Jose Maria Morelos: Weitermachen, auch wenn es schwierig ist

Als wir in Jose Maria Morelos, einem eine Stunde von Felipe Carrillo Puerto entfernten Dorf, ankamen, warteten schon unzählige Menschen. Ich ging durch die Reihen und sah eine junge Frau, vielleicht 18 Jahre alt, die ihren kleinen Sohn im Arm hielt und ihm immer wieder über die Stirn strich. Ich fragte nach seinem Namen, er hieß Santiago und war geistig behindert. Eine andere Mutter brachte ihre kleine Fernanda mit, die nicht gehen konnte. Miguel, 12 Jahre alt, wurde von seiner Großmutter begleitet, er war blind. In den Reihen der Wartenden sah man viele Kinder mit geistigen oder körperlichen Behinderungen -- auffallend viele. Sie kamen mit ihren Eltern, Geschwistern oder Großeltern, die sich um sie sorgten und hofften, jemand könnte sie heilen.

Wir waren an diesem Ort mit den Grenzen unserer Möglichkeiten konfrontiert. Diese Kinder, die wir gesehen und untersucht haben, brauchen nicht nur ständige medizinische Betreuung, sondern auch Förder- und Bildungsprogramme.  Es fehlen hier jedoch die notwendigen Strukturen. „Der Staat kümmert sich nicht genug um die Leute hier“, erzählte eine junge Grundschullehrerin, die geholfen hatte, unseren Einsatz in dem Ort zu organisieren. Beinahe beiläufig erwähnt sie, daß 1999 in Jose Maria Morelos und den umliegenden Dörfern in wenigen Monaten auffallend viele taubblinde Kinder geboren wurden. Meine Frage nach der Ursache kann sie nicht beantworten, niemand könne das. Es gibt keine Untersuchungen darüber, kein öffentliches Interesse an solchen Fällen. Was mag da passiert sein, was steckt dahinter? Wir wissen es nicht.

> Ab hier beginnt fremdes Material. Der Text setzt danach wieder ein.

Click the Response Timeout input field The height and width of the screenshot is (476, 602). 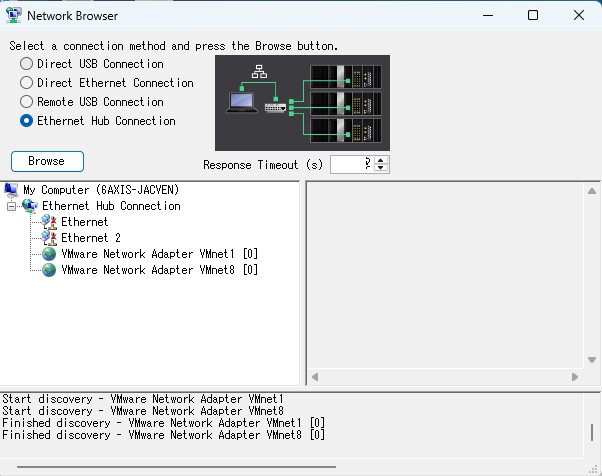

Wir sahen einige dieser Kinder. Wir können nicht viel für sie tun. Es übersteigt unsere Möglichkeiten. Der Gedanke an sie wird uns immer wieder daran erinnern, wie wichtig es ist, in dieser Gegend neue Strukturen zu schaffen. Dazu wollen wir unseren Anteil beitragen, auch wenn er noch gering sein mag. Wir werden nach Jose Maria Morelos zurückkehren.

Noch bis in den späten Nachmittag kamen Patienten, einige warteten von morgens bis spät in den Abend. Am Ende hatten wir rund 850 Menschen behandelt.